== SOURCE DOCUMENT ==
━━━━━━━━━━

American over-consumption of artificially cheap oil and other sources of natural capital - notably water and land - has fueled a huge and precarious bubble economy that will eventually unravel.  Implications of the bubble's burst will depend upon actions taken now to reduce and eventually eliminate petroleum products as the basis of our society.

America and the rest of the industrialized world's prosperity are based upon unsustainable rates of energy consumption.  Americans are 4% of the world population, yet consume about 25% of the world's petroleum - much going towards feeding their automobiles.  Oil provides transportation, grows our food, and provides warmth and cooling - though there are alternatives.

Europeans and others have routinely paid twice the amount Americans pay for oil.  Are Americans so exceptionally noble of mind and character that ever cheaper oil in real terms is our birthright - while the rest of the World must be content as lesser beings using less energy for which they pay more?

━━━━━━━━━━

== DATASET EXTRACT ==
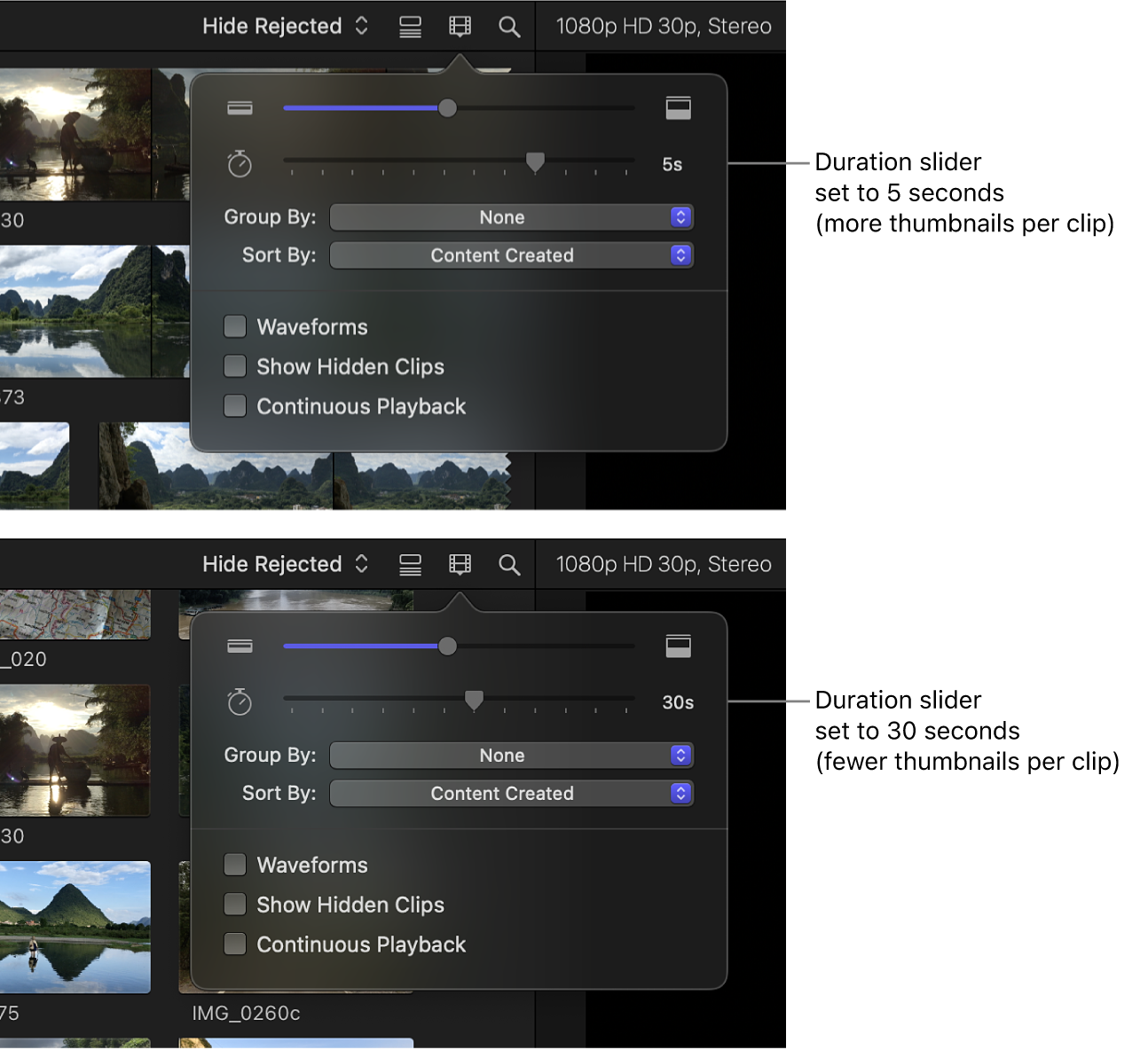Switch browser to list view

(410, 25)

━━━━━━━━━━

== AIM A ==
Retype the part of the passage on American oil consumption that opens with the words containing "American over-consumption of" and closes with "there are alternatives.".
== AIM B ==
According to the passage on American oil consumption, what share of the world's petroleum do Americans consume?

== RESPONSE A ==
American over-consumption of artificially cheap oil and other sources of natural capital - notably water and land - has fueled a huge and precarious bubble economy that will eventually unravel.  Implications of the bubble's burst will depend upon actions taken now to reduce and eventually eliminate petroleum products as the basis of our society.

America and the rest of the industrialized world's prosperity are based upon unsustainable rates of energy consumption.  Americans are 4% of the world population, yet consume about 25% of the world's petroleum - much going towards feeding their automobiles.  Oil provides transportation, grows our food, and provides warmth and cooling - though there are alternatives.

== RESPONSE B ==
About 25%